I talk a lot about being a rape survivor. I talk about it, in part, because I believe nobody should have to face dealing with the effects of being violated that way without support. Because there are so many people out there who are violated this way, and who don’t receive the support they might need to move on, I continue to write about it often. It’s an issue that affects a lot of people, and I don’t think it’s talked about enough.
In prepping for this week’s column, I Googled “male rape survivors” and was heartbroken at the stories I saw being told.
Contrary to what many people still seem to believe, men can be raped, and they are being raped. Statistics from the site 1in6 say “16% of males were sexually abused by the age of 18.” Yet these statistics are estimated to be on the low side, because “only 16% of men with documented histories of sexual abuse (by social service agencies, which means it was very serious) considered themselves to have been sexually abused.”
We tend to frame rape as a women’s issue, but I believe it is not just a women’s issue. This is an issue which affects everyone, and the shame society assigns to victims perpetuates the problem.
In just ten minutes of research, I saw men telling a wide array of stories about who raped them. Friends, teachers, coaches, girlfriends. One survivor said his own mother raped him at 15 years old, another at just four years old. Four years old.
His own mother.
I wish I could say I’m surprised and shocked, but unfortunately, I’m not. I’ve heard many different stories from women and men in my life. Many of them are so similar that it does not surprise me to hear men’s trusted family members, community members, partners, and “friends” have violated them in this way.
I think the biggest misconception about rape is that the people who rape are not walking among us every single day. The “stranger in the dark alley” falsehood serves as a tool of denial, and a way for people to not have to look at rape in the way they need to look at it to stop it from happening.
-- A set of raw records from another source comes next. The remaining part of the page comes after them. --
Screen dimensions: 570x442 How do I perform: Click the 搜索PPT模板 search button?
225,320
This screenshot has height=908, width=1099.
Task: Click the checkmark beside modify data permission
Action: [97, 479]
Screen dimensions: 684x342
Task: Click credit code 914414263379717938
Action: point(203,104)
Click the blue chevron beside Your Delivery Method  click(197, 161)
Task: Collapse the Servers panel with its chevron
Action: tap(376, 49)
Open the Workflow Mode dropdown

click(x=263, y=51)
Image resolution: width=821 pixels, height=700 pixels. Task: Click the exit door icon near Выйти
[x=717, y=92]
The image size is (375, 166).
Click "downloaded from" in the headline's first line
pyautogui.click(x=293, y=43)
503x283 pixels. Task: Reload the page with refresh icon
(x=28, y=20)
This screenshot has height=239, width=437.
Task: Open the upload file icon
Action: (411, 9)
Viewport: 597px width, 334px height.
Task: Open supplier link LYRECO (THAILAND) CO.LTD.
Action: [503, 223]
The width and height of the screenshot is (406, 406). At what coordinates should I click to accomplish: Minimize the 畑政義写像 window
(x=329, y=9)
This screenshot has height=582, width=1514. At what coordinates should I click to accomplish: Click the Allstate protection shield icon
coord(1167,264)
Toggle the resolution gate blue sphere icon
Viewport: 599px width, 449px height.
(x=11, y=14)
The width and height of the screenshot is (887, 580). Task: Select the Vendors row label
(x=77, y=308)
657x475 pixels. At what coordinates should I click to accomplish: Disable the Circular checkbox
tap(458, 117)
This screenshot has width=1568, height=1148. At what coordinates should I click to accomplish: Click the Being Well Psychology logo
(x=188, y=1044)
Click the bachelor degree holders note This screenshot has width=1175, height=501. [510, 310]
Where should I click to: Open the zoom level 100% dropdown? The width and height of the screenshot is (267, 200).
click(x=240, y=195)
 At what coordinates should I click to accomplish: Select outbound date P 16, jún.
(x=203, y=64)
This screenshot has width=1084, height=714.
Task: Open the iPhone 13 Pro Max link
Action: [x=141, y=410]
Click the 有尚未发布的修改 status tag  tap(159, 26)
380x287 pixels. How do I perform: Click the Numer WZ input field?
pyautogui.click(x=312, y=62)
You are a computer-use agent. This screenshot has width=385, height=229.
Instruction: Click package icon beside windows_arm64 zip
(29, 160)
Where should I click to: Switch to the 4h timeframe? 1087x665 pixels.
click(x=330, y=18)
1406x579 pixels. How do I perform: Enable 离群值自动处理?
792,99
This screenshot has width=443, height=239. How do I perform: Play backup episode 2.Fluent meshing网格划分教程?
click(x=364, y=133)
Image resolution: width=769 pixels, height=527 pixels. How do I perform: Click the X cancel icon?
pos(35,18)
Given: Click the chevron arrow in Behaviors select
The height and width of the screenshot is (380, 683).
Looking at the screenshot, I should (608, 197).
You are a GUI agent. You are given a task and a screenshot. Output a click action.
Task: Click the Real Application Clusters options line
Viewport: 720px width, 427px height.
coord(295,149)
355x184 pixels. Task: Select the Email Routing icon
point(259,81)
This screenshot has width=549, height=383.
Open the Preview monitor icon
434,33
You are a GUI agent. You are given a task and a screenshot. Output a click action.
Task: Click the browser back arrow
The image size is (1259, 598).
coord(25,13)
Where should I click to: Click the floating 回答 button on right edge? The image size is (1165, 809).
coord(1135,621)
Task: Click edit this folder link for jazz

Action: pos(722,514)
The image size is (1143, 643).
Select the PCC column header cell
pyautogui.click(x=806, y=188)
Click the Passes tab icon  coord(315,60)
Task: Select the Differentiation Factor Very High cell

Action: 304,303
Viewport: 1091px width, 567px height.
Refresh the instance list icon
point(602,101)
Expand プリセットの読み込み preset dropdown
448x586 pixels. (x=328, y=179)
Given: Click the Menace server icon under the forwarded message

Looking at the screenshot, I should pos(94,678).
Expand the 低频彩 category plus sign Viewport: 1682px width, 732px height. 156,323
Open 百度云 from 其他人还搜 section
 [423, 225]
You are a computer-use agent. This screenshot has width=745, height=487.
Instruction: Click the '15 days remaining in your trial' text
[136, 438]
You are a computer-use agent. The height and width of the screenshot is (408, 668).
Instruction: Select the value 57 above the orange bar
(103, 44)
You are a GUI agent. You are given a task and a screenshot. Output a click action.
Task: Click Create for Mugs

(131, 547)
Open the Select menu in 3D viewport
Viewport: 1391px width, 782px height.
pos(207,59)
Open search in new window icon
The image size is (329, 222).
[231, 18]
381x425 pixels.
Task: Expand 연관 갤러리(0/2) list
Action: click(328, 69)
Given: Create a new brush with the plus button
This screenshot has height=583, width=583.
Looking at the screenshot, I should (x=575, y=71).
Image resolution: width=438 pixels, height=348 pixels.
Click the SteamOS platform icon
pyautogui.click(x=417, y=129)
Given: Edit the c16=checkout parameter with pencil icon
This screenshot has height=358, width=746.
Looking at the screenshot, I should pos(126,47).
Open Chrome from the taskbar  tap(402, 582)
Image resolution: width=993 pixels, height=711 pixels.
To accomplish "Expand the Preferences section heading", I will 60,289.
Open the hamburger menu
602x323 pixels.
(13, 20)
No. I’m not surprised. But I am enraged. I am heartbroken. I am saddened that all the men who have endured being the victim of rape and sexual assault have been told things like, “Men don’t get raped” or “You’re supposed to like this,” or “I’m doing this because I love you.”
As a woman who’s been on the receiving end of victim-blaming, it enrages me to no end to see people blaming survivors for something over which they had no control. It saddens me greatly to know that so many survivors out there are suffering in silence, because they are shamed into secrecy through tactics which instill fear and encourage denial.
When someone is raped, they need support to move forward. They don’t need to be shamed, blamed, or dismissed, but that is what people are doing every single day when they make the assumption that no one rapes men or that children are lying about being molested.
In many cases, the attacker threatened to kill the survivor or their family members if they told anyone. Imagine if, as a child, someone who was raping you threatened to kill your family? Most likely, you’d keep quiet. You would keep quiet and bear the burden all on your own.
That burden is much too heavy to be carried alone. We have to make more of an effort, as a society, to help survivors release that burden. We have to do better at supporting every survivor – male, female, non-binary, trans – and we can start by putting the brakes on believing the myths about rape which are so pervasive and subtly passed on that we don’t even notice them unless we actively look.
“Men don’t get raped.”
“He doesn’t need to rape anybody.”
“Rapists aren’t nice, normal people. They’re strangers in a dark alley.”
“You were asking for it.”
“You deserved it.”
We need to open up our eyes and our minds, and recognize these myths for what they are: falsehoods designed to keep perpetuating the problem, designed to give rapists a pass to get away with violating someone in one of the most cruel ways one can be violated.
In order to provide survivors of all backgrounds the support they need, first we need to honor their stories. We need to realize that sharing their stories takes courage which isn’t easy to come by in this world that constantly wants to ignore rape and place the blame on victims.
And we need to know that when they share their stories with us, they have entrusted us with something deeply personal which cuts at a level nothing else does.
When we deny the validity of a survivor’s story, we have betrayed that trust, which discourages them from sharing more and tells a survivor, “This is not a safe space for you. You’re on your own.”
For me, the lack of a safe space to share my story resulted in a year of stuffing it down so I wouldn’t make others uncomfortable. I turned everything inward and almost killed myself because of it.
I still remember to this day how I felt as I quickly lost all hope of recovering.
That feeling is the reason I write about rape and talk about it so much.
Because no one should ever feel they have nowhere to turn when they are hurting so deeply, they feel hopeless about recovering.
We can give survivors the support they need. But it will require us being willing to confront the lies we tell ourselves about rape, the lies we tell about who rapes and who gets raped, and the lies we tell about why it happens.